0Noted! Terselip beberapa adegan yang mengandung unsur dewasa untuk bab 37 dan bab 38. Jikalau tidak berkenan untuk membaca bab ini, harap lewati dan lompati pada bab selanjutnya.     
0

Warning Mature Content 18+ (Harap bijak dalam menyikapi bacaan!)     

Happy Reading     

°°°°°°°°°° LudusPragmaVol2 °°°°°°°°°°     

Kau boleh goyah, asal jangan remuk dan hancur.     

-Pragma, si gadis munafik-     

°°°°°°°°°° LudusPragmaVol2 °°°°°°°°°°     

Davira menyisir perlahan rambut pekatnya. Sembari melirik jam bulat yang menggantung di pojok ruang kamarnya, ia bersenandung ringan. Hari ini adalah hari bahagia untuknya dan Adam. Tertanda di kalender kecil miliknya, sepasang angka di pertengahan bulan sudah dilingkari dengan tinta warna merah muda. Di sisinya ada satu kalimat kecil yang di akhiri dengan gambar hati berwarna senada.     

Sepersekian detik kemudian ponselnya berbunyi. Kembali sepasang mata berlensa pekat itu melirik benda pipih yang diletakkan di sisi meja rias Davira.     

Dari Adam. Semakin berbunga hati gadis berparas ayu itu. Senyum bulan sabit kini terlukis setelah pesan berisi interuksi untuknya segera turun dan menemui Adam di lantai dasar.     

Davira terkekeh kecil. Sekali lagi memastikan bahwa polesan make up-nya tidak terlalu mencolok namun tetap memberi kesan ayu pada parasnya yang memang sudah ayu.     

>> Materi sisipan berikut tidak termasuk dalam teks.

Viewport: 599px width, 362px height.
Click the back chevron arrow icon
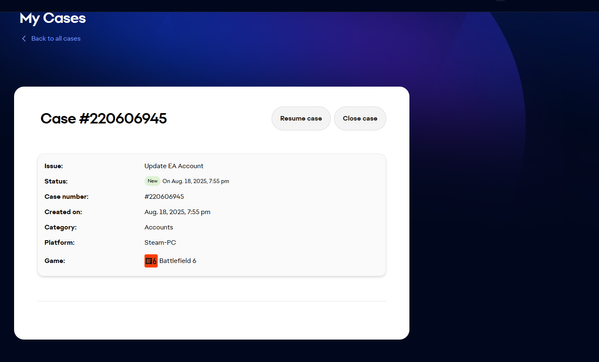click(x=24, y=39)
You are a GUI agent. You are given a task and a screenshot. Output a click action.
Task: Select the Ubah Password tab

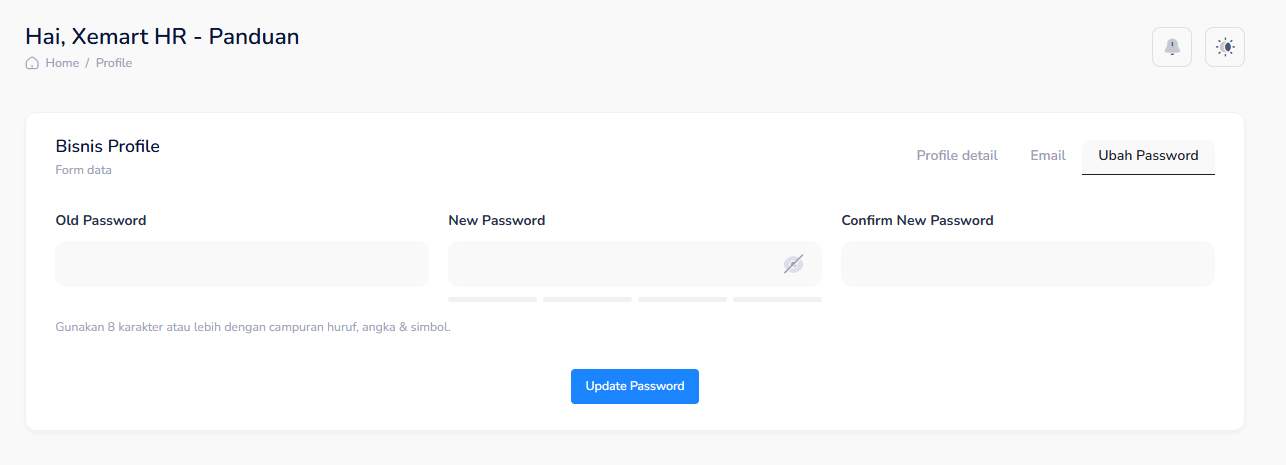[x=1148, y=155]
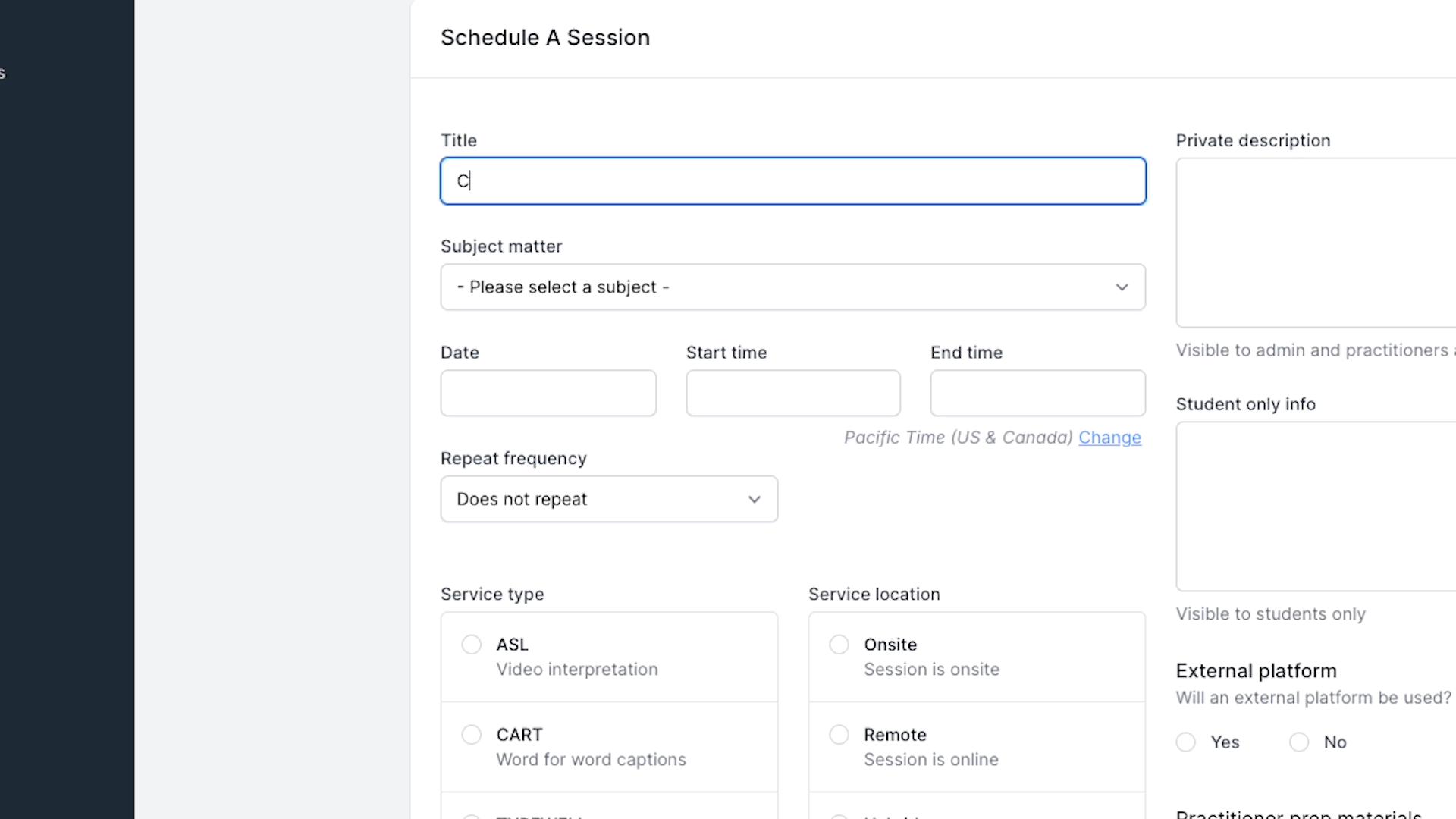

Dengan kemaja polos dan rok pendek selutut yang apik dipadukan dengan sepasang flat shoes bewarna senada, Davira melangkah dengan penuh ketegasan. Menyusuri satu persatu anak tangga untuk sampai di lantai dasar. Membukakan pintu untuk Adam dan menyambutnya dengan segenap rasa bahagia.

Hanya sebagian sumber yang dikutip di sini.